Energiewende

Fernwärme für Bockenem: Interesse größer als gedacht – nun wird es konkret

Bockenem - Die Nachfrage liegt, wohl auch bedingt durch die aktuelle Debatte ums Heizen in Deutschland, deutlich über den Erwartungen. wie es weitergeht – und wann die Bagger rollen könnten.

Von Meteor aus soll das Bockenemer Fernwärme-Netz weiter in Richtung Stadtzentrum wachsen. Foto: CHRIS GOSSMANN

Bockenem - Die Pläne für die Erweiterung des Fernwärme-Netzes in Bockenem haben eine wichtige Hürde genommen. Der Anbieter, die Bockenemer Firma BEA Power Plant, hat bis zum Stichtag am Donnerstag deutlich mehr Interessenbekundungen von Bürgerinnen und Bürgern bekommen, als sie sich intern als Mindestanzahl zum Ziel gesetzt hatte.

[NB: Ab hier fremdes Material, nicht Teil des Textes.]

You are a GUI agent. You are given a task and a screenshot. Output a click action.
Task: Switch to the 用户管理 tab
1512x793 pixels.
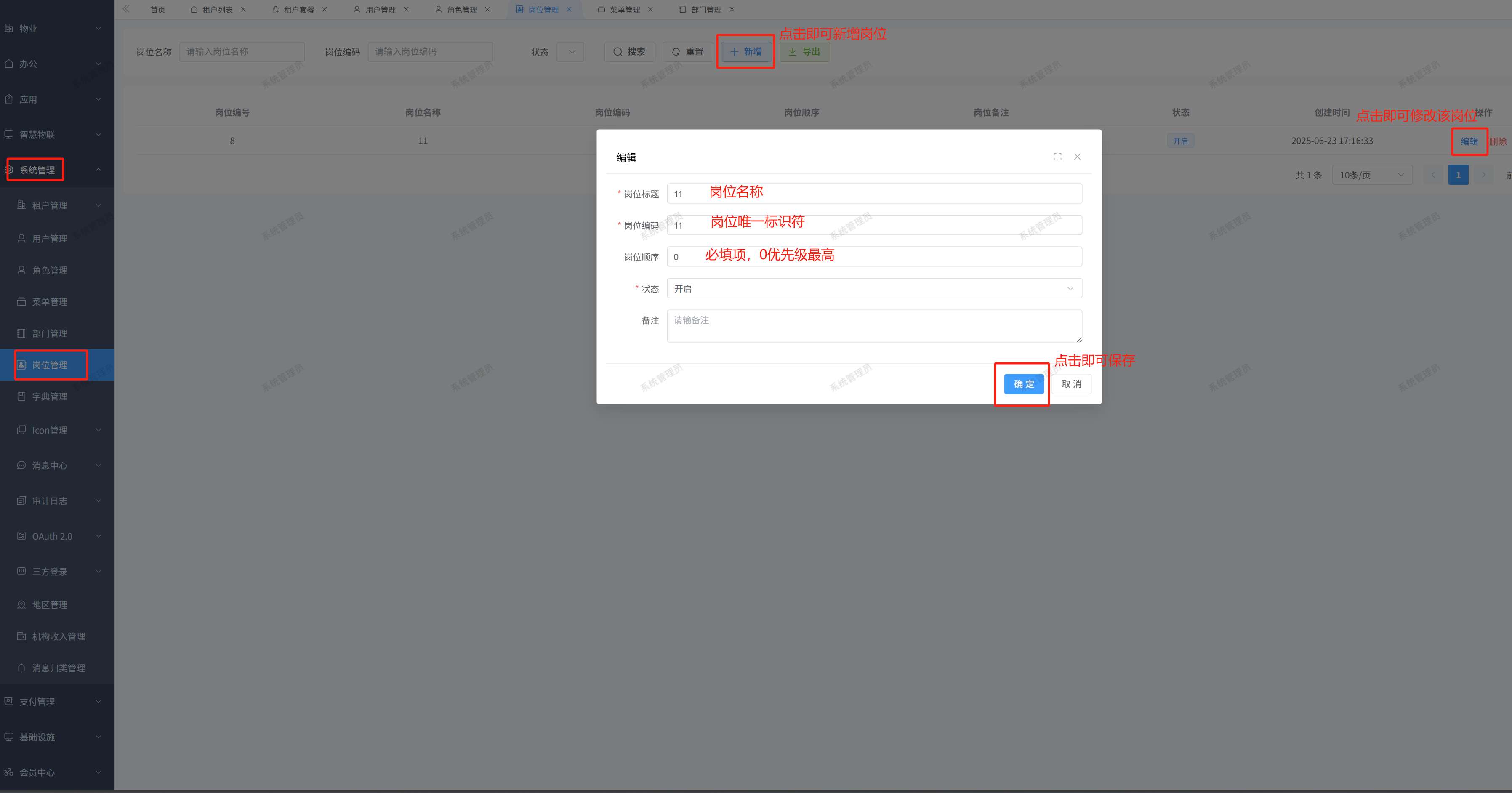pos(380,9)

Auch außerhalb des Plangebiets

„Wir werden nun die Planungen weiter vorantreiben, damit wir den Bürgerinnen und Bürgern möglichst zügig sagen können, mit welchen Kosten sie rechnen müssen, und ihnen abschlussreife Verträge vorlegen können“, kündigte Gesellschafter Andreas Lindenberg am Freitag an. Ziel sei es, noch in diesem Jahr mit dem Ausbau des Leitungsnetzes in der Stadt zu beginnen.

Die BEA Power Plant GmbH, die die gleichen Gesellschafter hat wie das bekanntere Biogas-Unternehmen Bioenergie Ambergau GmbH, hatte den Bereich zwischen dem Meteor-Gelände und dem Buchholzmarkt ins Visier genommen. In diesem Gebiet, so die Kalkulation, müssten mindesten 90 Haushalte ihr Interesse an einem Fernwärme-Anschluss bekunden, damit der Netzausbau wirtschaftlich gut darstellbar wäre. Tatsächlich meldeten sich allein in diesem Bereich laut Lindenberg 97 Haushalte – und noch einmal etwa 50 weitere, die außerhalb des ursprünglich vorgesehenen Gebietes liegen.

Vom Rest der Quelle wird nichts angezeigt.